#### DATA SECTION

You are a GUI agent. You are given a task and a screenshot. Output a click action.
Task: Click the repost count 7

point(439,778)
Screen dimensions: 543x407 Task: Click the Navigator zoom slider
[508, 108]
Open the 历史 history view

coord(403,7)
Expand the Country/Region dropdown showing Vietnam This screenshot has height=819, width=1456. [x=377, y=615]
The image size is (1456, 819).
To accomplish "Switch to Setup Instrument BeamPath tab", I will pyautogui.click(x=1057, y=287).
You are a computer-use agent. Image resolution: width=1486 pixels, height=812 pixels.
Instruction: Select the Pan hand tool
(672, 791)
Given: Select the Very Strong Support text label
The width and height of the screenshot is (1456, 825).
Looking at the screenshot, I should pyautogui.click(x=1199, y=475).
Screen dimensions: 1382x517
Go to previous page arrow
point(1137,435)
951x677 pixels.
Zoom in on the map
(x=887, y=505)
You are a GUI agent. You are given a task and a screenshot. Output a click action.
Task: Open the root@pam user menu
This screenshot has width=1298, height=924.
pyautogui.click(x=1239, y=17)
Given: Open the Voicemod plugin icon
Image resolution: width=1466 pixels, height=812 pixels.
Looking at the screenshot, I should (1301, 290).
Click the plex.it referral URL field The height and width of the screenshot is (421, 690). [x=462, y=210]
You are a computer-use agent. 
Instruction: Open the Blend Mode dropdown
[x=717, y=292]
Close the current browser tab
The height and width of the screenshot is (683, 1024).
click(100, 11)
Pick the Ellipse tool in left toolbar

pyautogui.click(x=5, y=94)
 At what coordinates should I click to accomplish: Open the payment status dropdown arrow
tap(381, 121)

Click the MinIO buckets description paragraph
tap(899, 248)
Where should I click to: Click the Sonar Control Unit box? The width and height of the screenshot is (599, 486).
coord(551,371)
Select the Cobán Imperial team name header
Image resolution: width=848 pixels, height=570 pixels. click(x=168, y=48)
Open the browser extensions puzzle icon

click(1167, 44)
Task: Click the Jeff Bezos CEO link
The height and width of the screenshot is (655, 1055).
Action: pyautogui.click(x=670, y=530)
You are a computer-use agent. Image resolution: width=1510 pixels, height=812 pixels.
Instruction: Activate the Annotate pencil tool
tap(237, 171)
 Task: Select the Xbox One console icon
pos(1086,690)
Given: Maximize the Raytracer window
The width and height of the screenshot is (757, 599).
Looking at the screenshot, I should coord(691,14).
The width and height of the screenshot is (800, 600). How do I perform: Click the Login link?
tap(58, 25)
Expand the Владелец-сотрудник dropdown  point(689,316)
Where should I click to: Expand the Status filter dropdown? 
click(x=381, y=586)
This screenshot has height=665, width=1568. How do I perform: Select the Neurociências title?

########

ACTION ITEM
Copy exactly the lines that run from the one with "Given: Maximize the Raytracer window" to the last line of the material, including both.

EXPECTED ANSWER
Given: Maximize the Raytracer window
The width and height of the screenshot is (757, 599).
Looking at the screenshot, I should coord(691,14).
The width and height of the screenshot is (800, 600). How do I perform: Click the Login link?
tap(58, 25)
Expand the Владелец-сотрудник dropdown  point(689,316)
Where should I click to: Expand the Status filter dropdown? 
click(x=381, y=586)
This screenshot has height=665, width=1568. How do I perform: Select the Neurociências title?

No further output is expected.